[BEGIN Material for this exercise]
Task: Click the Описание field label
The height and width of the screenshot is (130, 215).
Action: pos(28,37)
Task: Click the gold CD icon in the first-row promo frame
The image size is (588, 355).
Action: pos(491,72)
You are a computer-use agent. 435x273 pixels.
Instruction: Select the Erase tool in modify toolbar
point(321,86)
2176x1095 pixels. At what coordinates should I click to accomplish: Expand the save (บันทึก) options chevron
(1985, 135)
[END Material for this exercise]
[BEGIN Material for this exercise]
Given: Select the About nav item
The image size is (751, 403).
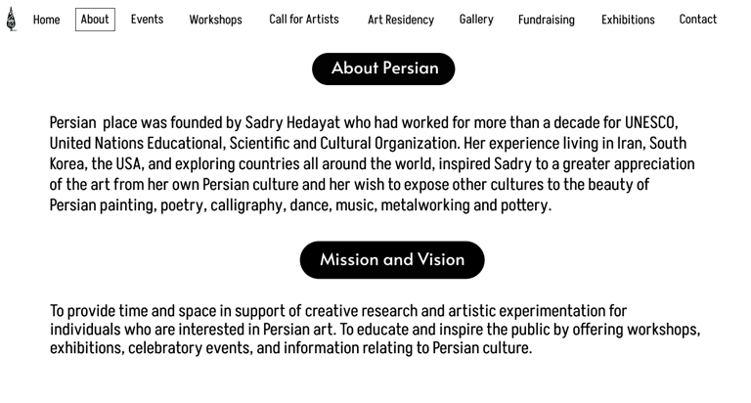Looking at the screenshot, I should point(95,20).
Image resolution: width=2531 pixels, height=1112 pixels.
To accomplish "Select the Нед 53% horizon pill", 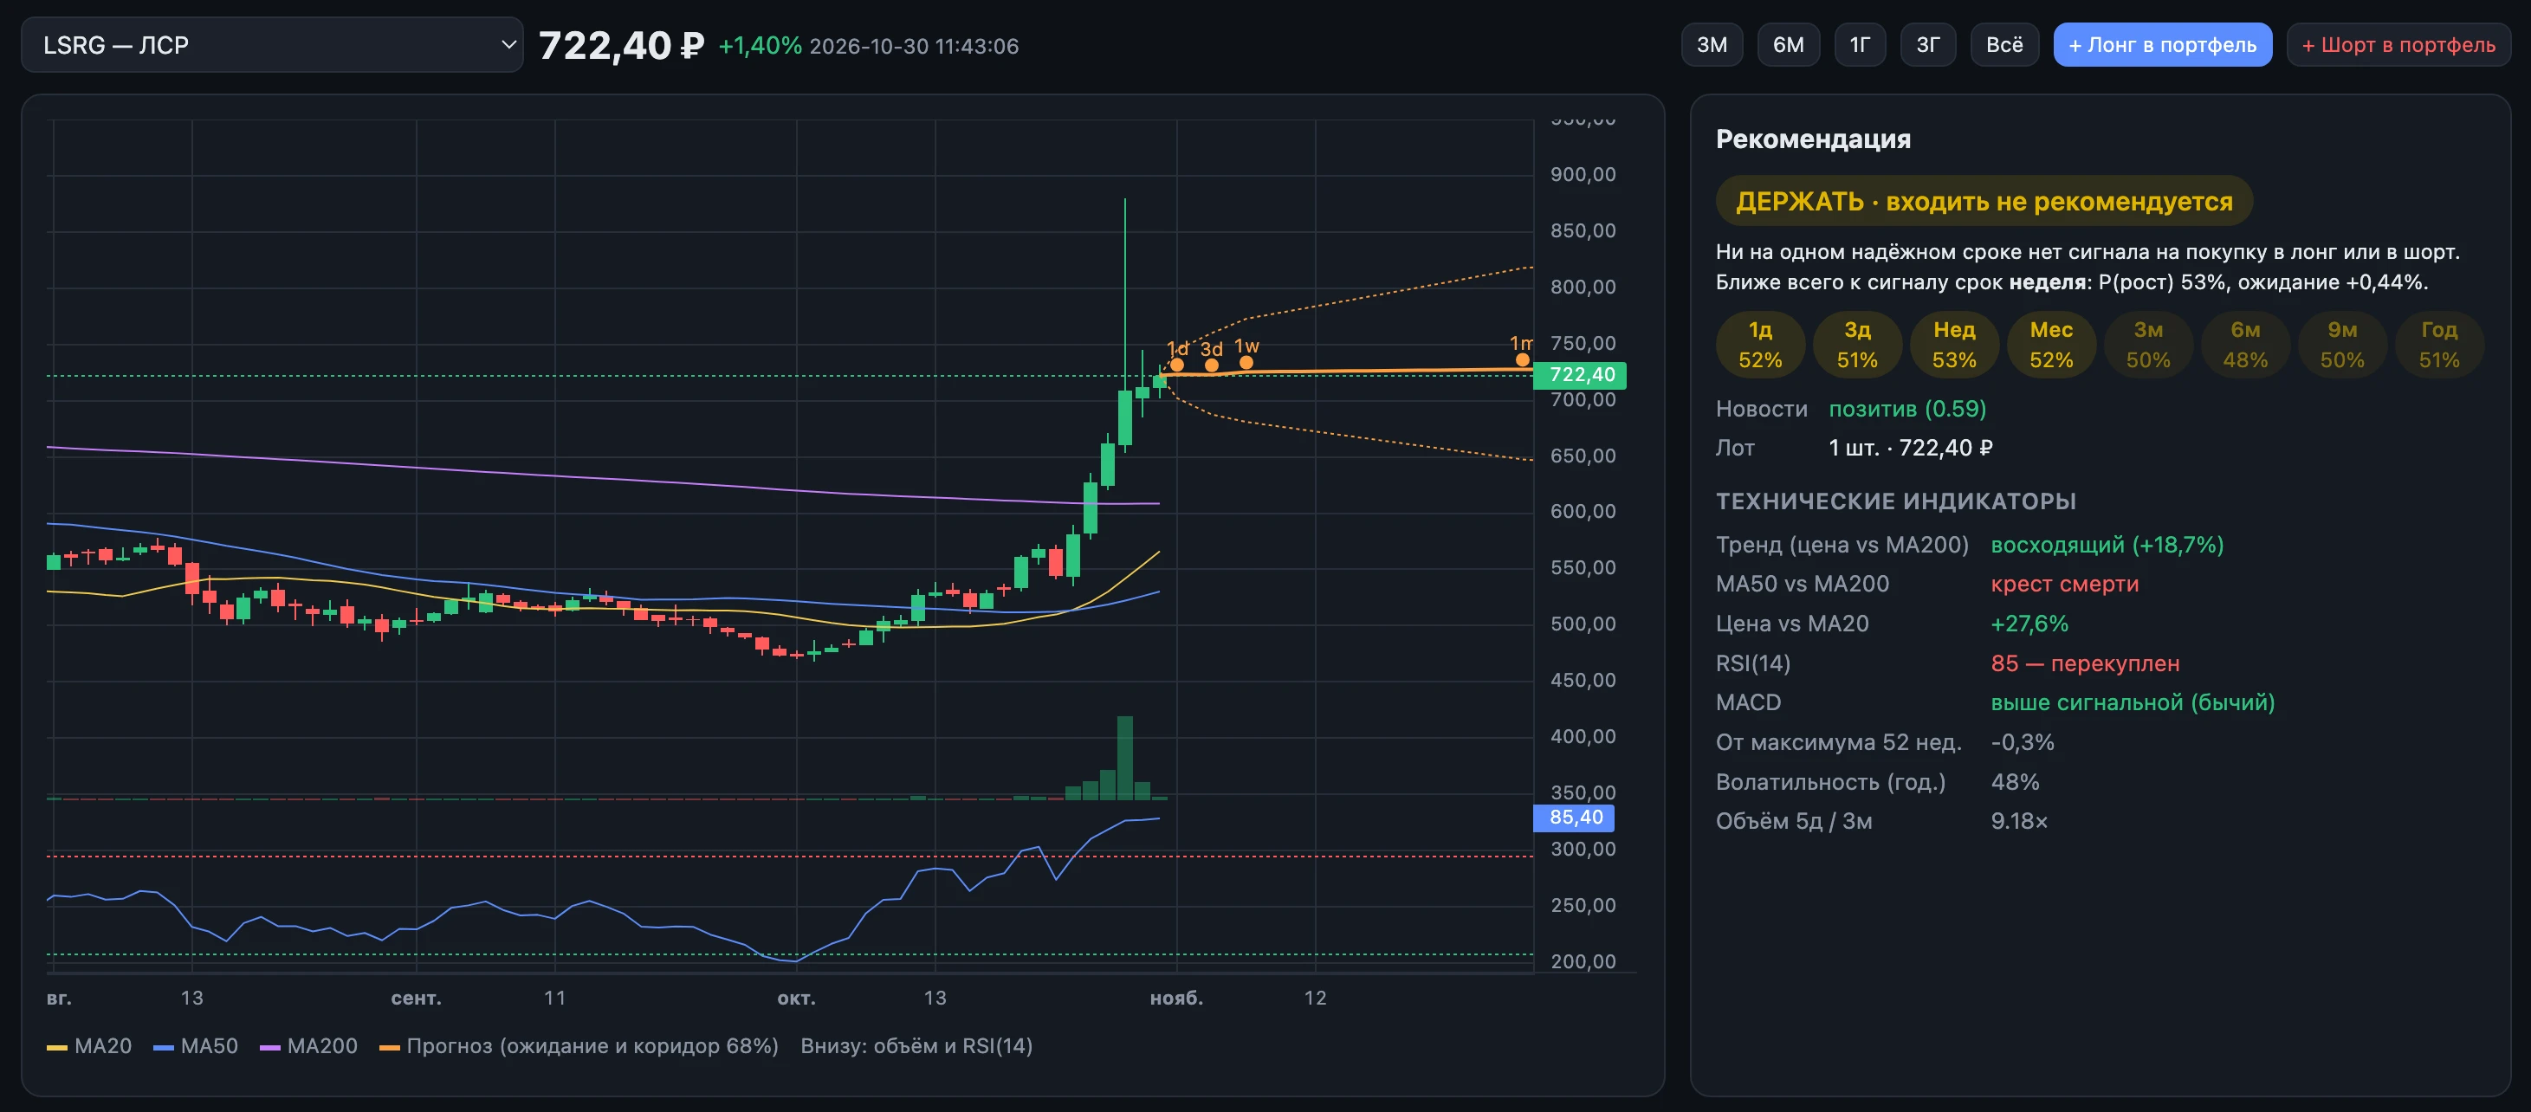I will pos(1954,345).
[END Material for this exercise]
Description of the task:
Add -73 to every coordinate in the answers, and reproduce in full the lines between the line holding "You are a computer-use agent. 435x273 pixels." and the line holding "(1985, 135)", inclusive, with their requests.

Correct output:
You are a computer-use agent. 435x273 pixels.
Instruction: Select the Erase tool in modify toolbar
point(248,13)
2176x1095 pixels. At what coordinates should I click to accomplish: Expand the save (บันทึก) options chevron
(1912, 62)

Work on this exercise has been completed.